▶ [Stated goal] Arrange the stretch from the line containing "Find the location of a" through the end of the material as a JSON list of strings, one per line, skipping blank lines and leaving out the pictures.

— Begin —

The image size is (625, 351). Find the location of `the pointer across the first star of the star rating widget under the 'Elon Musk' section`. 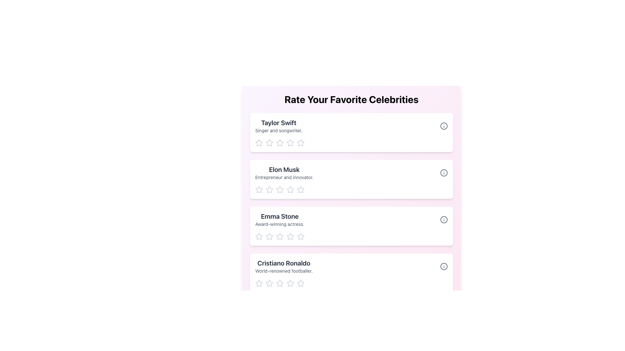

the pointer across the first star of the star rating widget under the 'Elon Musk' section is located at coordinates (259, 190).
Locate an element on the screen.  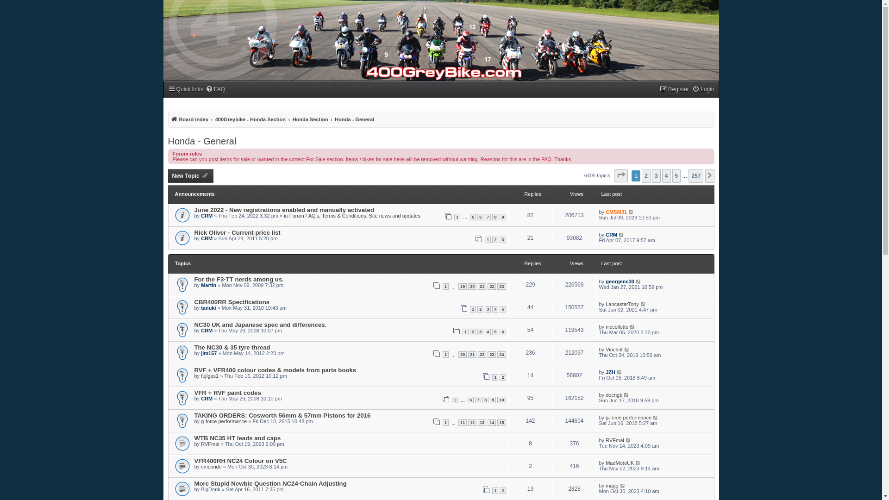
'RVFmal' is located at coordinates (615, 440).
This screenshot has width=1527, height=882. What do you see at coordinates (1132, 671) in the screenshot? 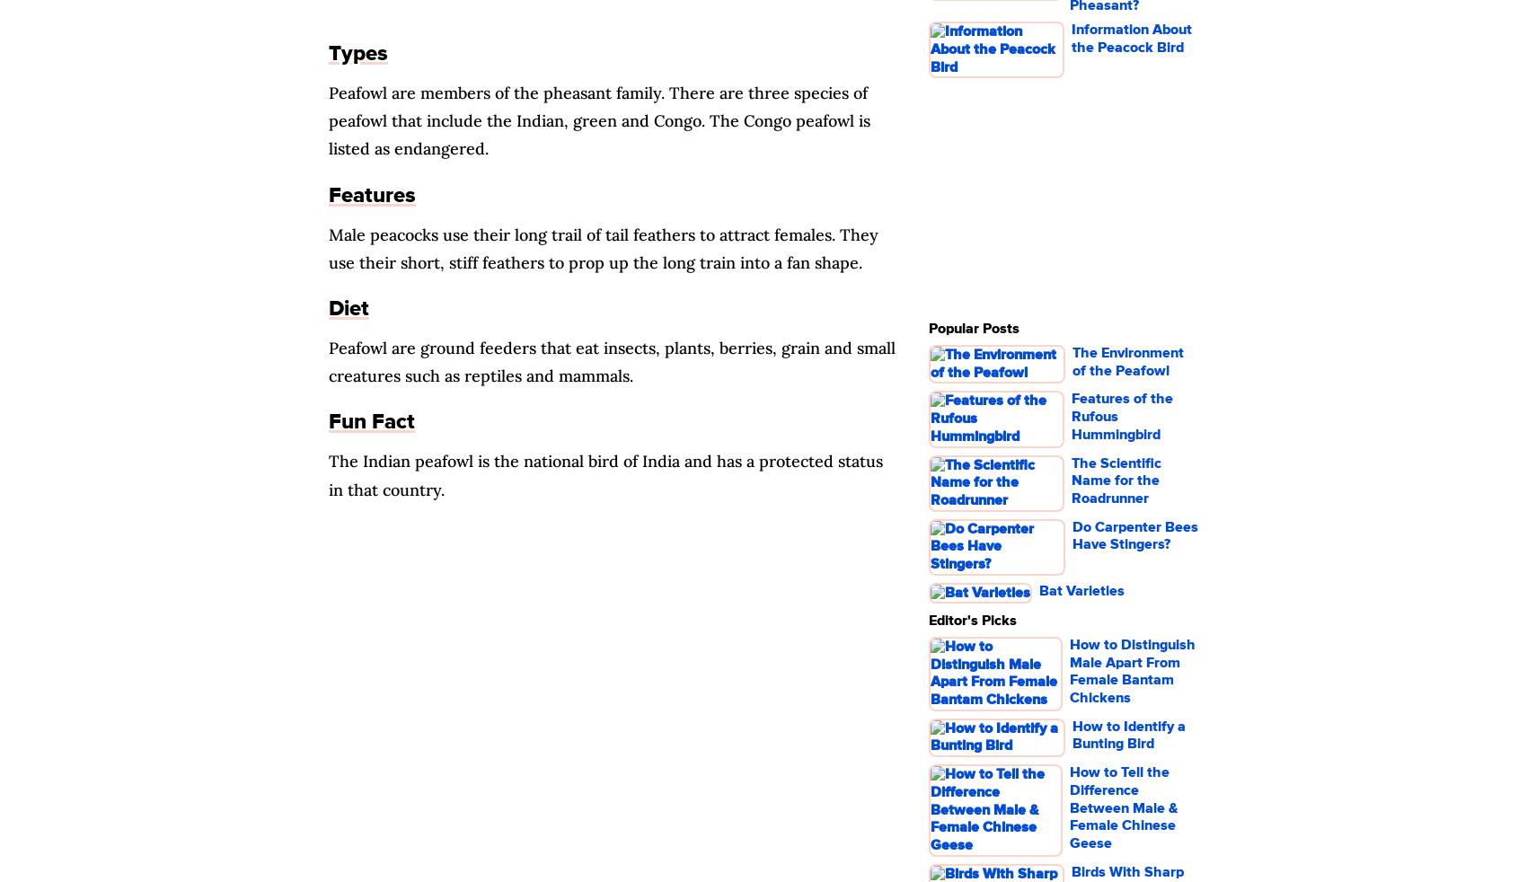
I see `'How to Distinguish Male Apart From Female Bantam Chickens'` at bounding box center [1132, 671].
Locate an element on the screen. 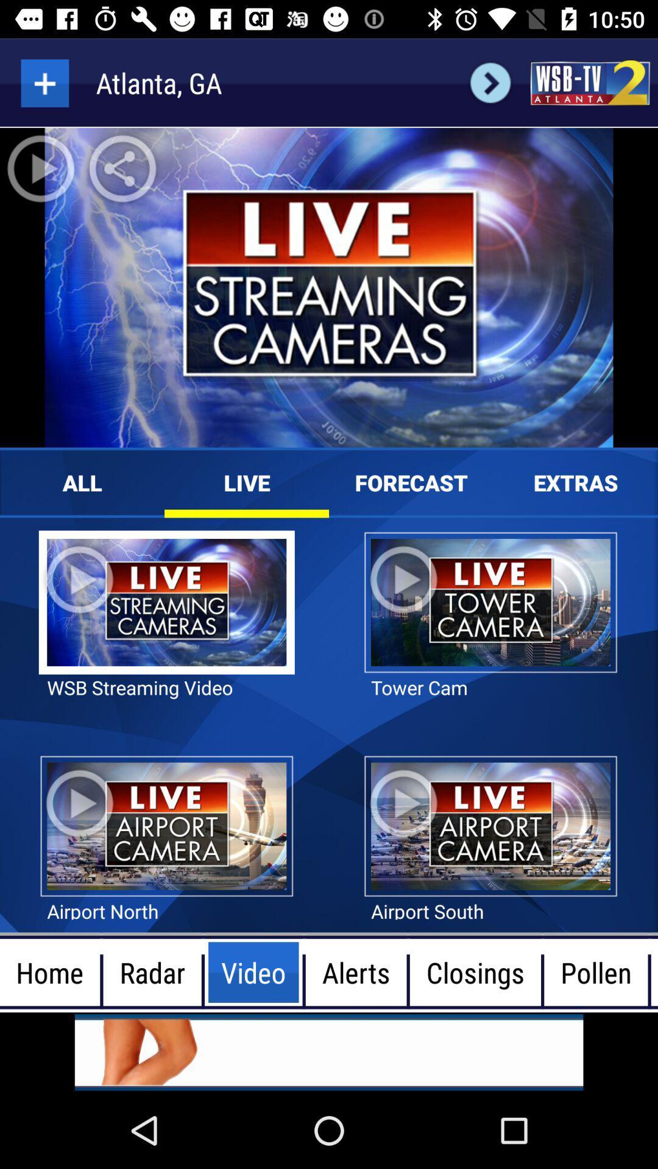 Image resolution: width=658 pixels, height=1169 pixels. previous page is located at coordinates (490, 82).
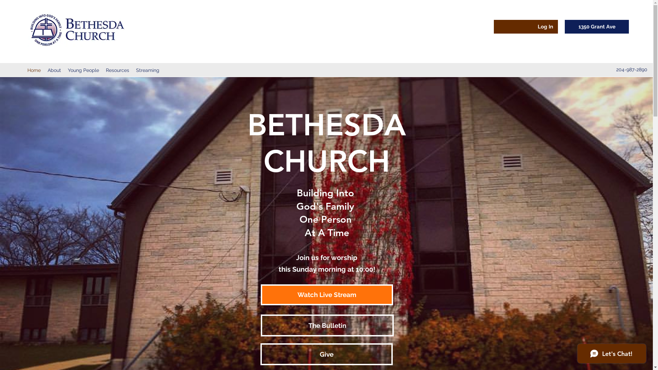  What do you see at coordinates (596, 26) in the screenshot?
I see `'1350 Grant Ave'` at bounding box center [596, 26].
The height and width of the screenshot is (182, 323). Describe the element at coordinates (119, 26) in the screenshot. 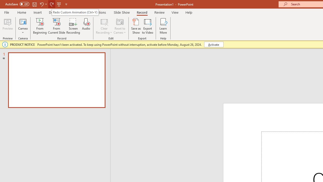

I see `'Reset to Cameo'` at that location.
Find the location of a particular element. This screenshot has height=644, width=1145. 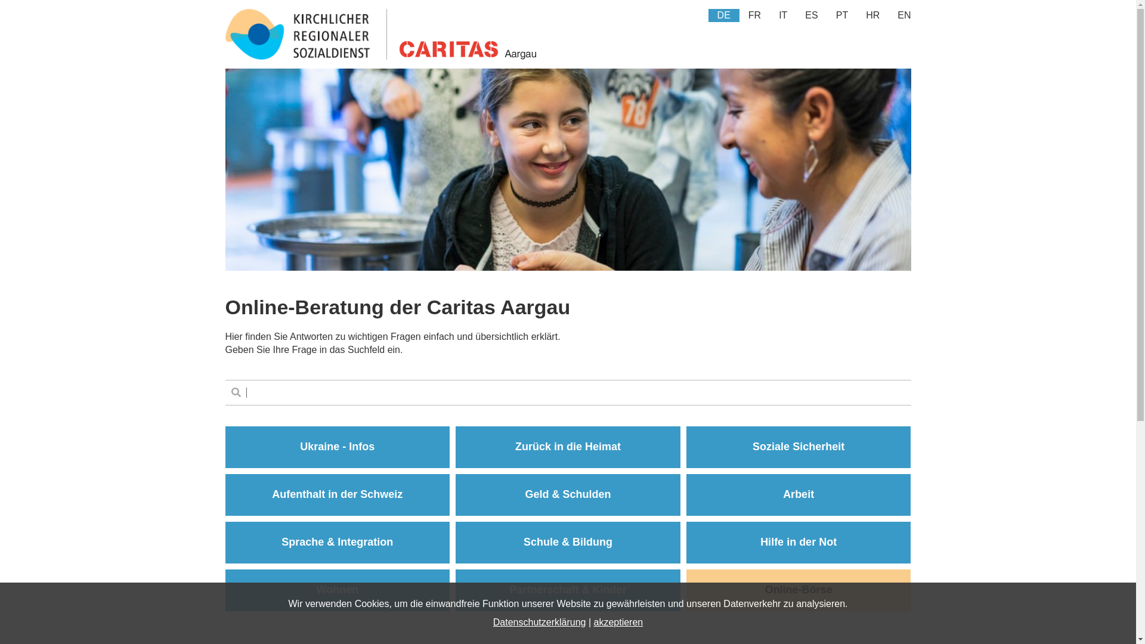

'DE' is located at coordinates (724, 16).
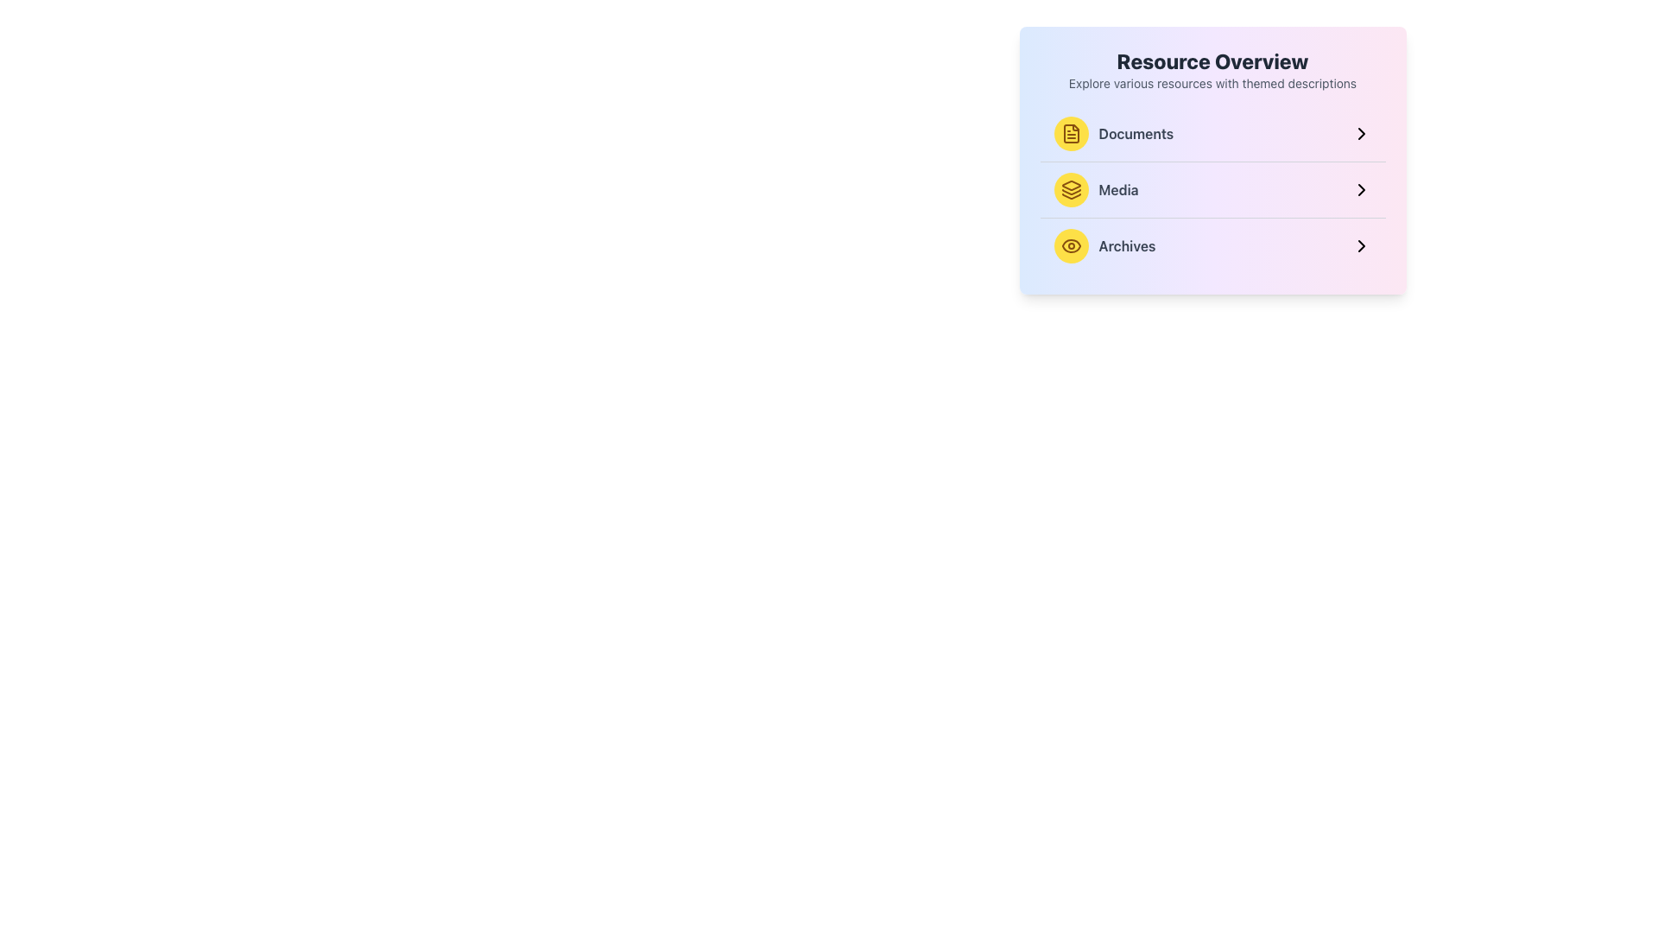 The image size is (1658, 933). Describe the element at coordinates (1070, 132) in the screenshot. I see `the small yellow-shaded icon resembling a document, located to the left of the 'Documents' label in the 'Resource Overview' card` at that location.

— End —

▶ [Response to this exercise]
[
  "Find the location of a particular element. This screenshot has height=644, width=1145. ",
  "'DE' is located at coordinates (724, 16).",
  " The image size is (1658, 933). Describe the element at coordinates (1070, 132) in the screenshot. I see `the small yellow-shaded icon resembling a document, located to the left of the 'Documents' label in the 'Resource Overview' card` at that location."
]